___ Provided data

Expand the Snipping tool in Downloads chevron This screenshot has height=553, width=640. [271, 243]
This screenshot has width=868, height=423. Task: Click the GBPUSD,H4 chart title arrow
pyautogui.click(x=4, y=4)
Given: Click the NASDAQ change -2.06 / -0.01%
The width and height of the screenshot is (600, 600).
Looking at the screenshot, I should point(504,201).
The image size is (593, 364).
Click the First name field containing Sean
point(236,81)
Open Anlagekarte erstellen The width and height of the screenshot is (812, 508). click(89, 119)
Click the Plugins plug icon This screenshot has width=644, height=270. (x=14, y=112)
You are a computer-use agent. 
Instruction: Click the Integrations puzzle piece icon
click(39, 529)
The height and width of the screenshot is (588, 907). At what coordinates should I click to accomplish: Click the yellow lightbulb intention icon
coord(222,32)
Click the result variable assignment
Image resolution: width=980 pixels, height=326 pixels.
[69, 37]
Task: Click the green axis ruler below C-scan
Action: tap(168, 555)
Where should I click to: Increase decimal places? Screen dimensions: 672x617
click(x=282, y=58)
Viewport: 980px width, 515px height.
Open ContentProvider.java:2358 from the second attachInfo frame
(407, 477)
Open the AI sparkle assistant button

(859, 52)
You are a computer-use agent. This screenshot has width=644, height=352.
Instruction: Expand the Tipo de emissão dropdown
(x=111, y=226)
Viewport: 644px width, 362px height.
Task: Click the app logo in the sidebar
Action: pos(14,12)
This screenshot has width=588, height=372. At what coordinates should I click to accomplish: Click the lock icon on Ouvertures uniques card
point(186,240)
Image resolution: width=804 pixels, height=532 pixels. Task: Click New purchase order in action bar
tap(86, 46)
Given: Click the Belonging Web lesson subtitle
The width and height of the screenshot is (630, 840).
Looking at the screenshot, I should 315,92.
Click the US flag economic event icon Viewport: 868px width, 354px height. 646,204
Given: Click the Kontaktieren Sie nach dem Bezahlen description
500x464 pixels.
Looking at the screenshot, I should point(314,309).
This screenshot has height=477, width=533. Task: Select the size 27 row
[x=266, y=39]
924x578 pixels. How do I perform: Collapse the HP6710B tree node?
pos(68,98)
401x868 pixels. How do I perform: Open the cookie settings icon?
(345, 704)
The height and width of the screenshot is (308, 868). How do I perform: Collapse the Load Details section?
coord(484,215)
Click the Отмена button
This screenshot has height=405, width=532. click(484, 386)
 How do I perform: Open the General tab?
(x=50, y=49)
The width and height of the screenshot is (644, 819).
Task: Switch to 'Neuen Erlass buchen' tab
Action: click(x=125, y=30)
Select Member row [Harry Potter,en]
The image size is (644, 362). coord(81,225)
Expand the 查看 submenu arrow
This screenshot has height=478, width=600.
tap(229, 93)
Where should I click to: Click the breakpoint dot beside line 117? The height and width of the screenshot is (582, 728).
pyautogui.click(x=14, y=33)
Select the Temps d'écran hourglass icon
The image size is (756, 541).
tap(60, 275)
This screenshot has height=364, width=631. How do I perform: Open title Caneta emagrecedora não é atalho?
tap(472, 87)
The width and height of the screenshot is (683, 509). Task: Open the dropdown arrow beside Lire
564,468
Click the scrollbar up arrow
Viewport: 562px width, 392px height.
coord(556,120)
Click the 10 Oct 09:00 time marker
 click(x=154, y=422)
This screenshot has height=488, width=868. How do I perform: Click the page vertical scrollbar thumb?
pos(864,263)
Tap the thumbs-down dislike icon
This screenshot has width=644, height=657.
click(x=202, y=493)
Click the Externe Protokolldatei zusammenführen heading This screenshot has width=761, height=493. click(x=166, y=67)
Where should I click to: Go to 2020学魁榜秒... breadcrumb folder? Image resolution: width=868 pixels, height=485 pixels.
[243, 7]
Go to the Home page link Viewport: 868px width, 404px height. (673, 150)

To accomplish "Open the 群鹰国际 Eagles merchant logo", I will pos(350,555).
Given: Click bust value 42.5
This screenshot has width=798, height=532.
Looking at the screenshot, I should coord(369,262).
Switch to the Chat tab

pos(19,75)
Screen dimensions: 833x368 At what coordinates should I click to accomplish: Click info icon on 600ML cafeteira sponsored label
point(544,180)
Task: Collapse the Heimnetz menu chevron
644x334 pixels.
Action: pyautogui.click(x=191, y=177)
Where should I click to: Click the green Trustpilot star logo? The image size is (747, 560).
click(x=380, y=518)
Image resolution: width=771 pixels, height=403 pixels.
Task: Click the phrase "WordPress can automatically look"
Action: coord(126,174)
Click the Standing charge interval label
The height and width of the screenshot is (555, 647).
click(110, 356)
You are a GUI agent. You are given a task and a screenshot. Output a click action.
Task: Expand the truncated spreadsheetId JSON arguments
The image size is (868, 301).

______

Beginning at the line that holds "You are a GUI", write out word for word each line through the end of the records.

You are a GUI agent. You are given a task and a screenshot. Output a click action.
Task: Expand the truncated spreadsheetId JSON arguments
The image size is (868, 301).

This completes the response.